Re: Recovery inconsistencies, standby much larger than primary

Поиск
Список
Период
Сортировка
От Andres Freund
Тема Re: Recovery inconsistencies, standby much larger than primary
Дата
Msg-id 20140126174514.GI30218@alap3.anarazel.de
обсуждение исходный текст
Ответ на Recovery inconsistencies, standby much larger than primary  (Greg Stark <stark@mit.edu>)
Ответы Re: Recovery inconsistencies, standby much larger than primary  (Greg Stark <stark@mit.edu>)
Re: Recovery inconsistencies, standby much larger than primary  (Greg Stark <stark@mit.edu>)
Список pgsql-hackers
Hi,

On 2014-01-24 19:23:28 -0500, Greg Stark wrote:
> Since the point release we've run into a number of databases that when
> we restore from a base backup end up being larger than the primary
> database was. Sometimes by a large factor. The data below is from
> 9.1.11 (both primary and standby) but we've seen the same thing on
> 9.2.6.

What's the procedure for creating those standbys? Were they of similar
size after being cloned?

> primary$ for i in  1261982 1364767 1366221 473158 ; do echo -n "$i " ;
> du -shc $i* | tail -1 ; done
> 1261982 29G total
> 1364767 23G total
> 1366221 12G total
> 473158 76G total
> 
> standby$ for i in  1261982 1364767 1366221 473158 ; do echo -n "$i " ;
> du -shc $i* | tail -1 ; done
> 1261982 55G total
> 1364767 28G total
> 1366221 17G total
> 473158 139G total
> ...
> The first three are btrees and the fourth is a haeap btw.

Are those all of the same underlying heap relation?

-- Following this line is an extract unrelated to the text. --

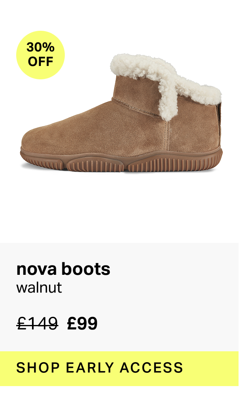Click the word EARLY in the yellow banner
Screen dimensions: 243x395
point(90,367)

> We're also seeing log entries about "wal contains reference to invalid
> pages" but these errors seem only vaguely correlated. Sometimes we get
> the errors but the tables don't grow noticeably and sometimes we don't
> get the errors and the tables are much larger.

Uhm. I am a bit confused. You see those in the standby's log? At !debug
log levels? That'd imply that the standby is dead and needed to be
recloned, no? How do you continue after that?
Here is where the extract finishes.